Fri Apr 5 02:37:15 PDT 2019

A few quick clarifications, Sam would probably have more to add.

> Is the background-indexer smart enough to do a rescan of the code base,
and only update the files that changed? My assumption is yes, because the
paths are the same and the digests(?) will be the same for the unchanged
files, but confirmation here would be great.

Yes, that's correct. It stores the digests of the files and tries to update
only a minimal subset of the codebase that actually changed.
Of course, there might be rough edges and bugs, please let us know if you
encounter them.

> Ah okay, so if I wanted to use the background-index and dex, are the only
arguments I have to pass (in clang-8) `-background-index` and
`-use-dex-index`?
Correct.
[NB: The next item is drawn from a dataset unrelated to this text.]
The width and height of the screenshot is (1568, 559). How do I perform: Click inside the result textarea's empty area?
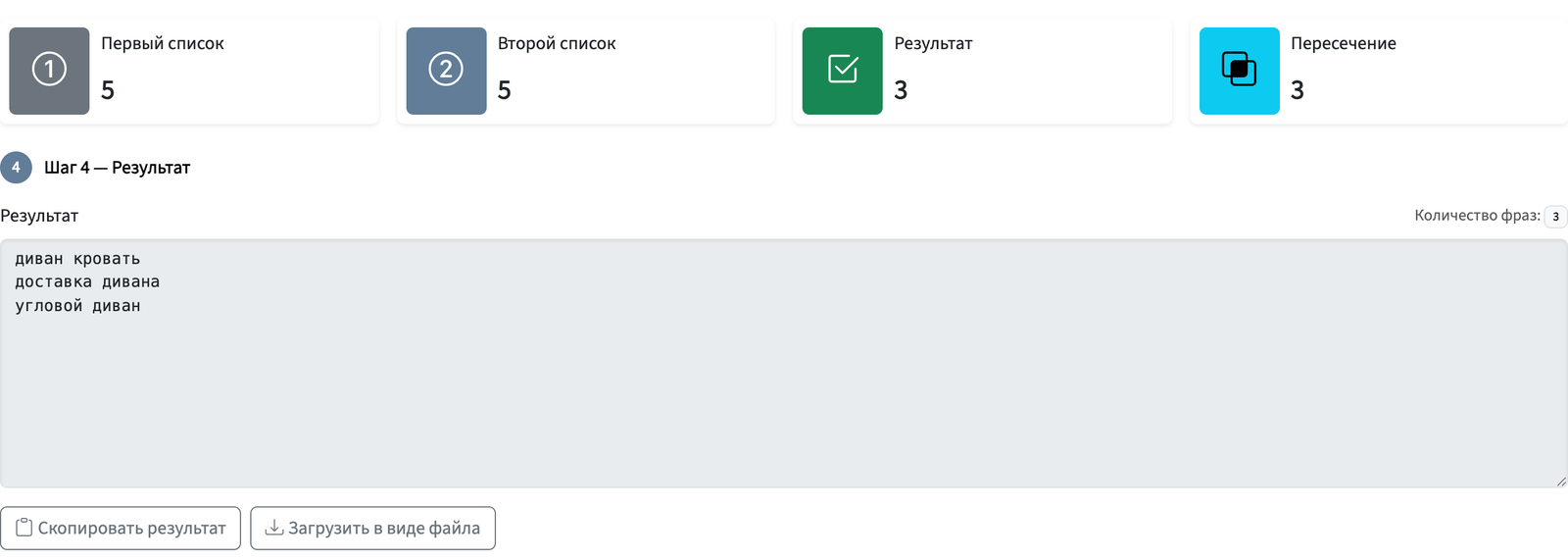click(x=784, y=402)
I thought we made -use-dex the default for clangd-8, but
double-checked now and it's actually *not* the case.

> Do people run clangd servers on their local machines and only defer to
the RPC server for LSP queries that have to consult the static index?
Yes, clangd is run locally on each machine and it queries the Index service
via RPC to avoid keeping the whole index locally. Note that the RPC server
does not serve LSP requests, instead it serves the clangd-specific
operations (as previously mentioned, the full list of functions we require
from the index is in `clangd::SymbolIndex`).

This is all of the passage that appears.